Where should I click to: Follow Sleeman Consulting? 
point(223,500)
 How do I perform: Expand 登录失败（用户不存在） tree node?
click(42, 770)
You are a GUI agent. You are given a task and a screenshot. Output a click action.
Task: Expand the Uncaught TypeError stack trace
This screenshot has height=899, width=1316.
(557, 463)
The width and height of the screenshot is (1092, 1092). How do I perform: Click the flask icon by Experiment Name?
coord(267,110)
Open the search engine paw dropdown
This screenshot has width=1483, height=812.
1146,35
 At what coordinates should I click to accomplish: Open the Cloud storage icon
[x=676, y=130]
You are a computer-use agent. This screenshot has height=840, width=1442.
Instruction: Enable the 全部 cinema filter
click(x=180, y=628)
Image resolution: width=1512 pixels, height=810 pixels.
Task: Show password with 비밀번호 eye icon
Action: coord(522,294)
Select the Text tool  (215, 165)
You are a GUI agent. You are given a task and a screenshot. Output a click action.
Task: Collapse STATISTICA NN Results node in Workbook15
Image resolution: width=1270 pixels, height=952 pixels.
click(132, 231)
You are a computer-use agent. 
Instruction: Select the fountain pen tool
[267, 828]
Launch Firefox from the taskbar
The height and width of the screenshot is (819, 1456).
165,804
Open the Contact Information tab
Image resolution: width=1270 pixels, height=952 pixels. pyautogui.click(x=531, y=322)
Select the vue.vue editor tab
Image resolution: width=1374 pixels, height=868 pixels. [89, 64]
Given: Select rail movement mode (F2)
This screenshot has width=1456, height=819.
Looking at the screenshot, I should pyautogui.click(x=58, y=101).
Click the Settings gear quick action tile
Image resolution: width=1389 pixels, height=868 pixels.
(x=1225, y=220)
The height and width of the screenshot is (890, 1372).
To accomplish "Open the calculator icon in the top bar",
::::
PROBLEM DETAILS> Please copy nothing but the lines from the one that holds "The height and width of the screenshot is (890, 1372)." through the last line of the material above, exactly as written.

FINISHED TASK>
The height and width of the screenshot is (890, 1372).
To accomplish "Open the calculator icon in the top bar",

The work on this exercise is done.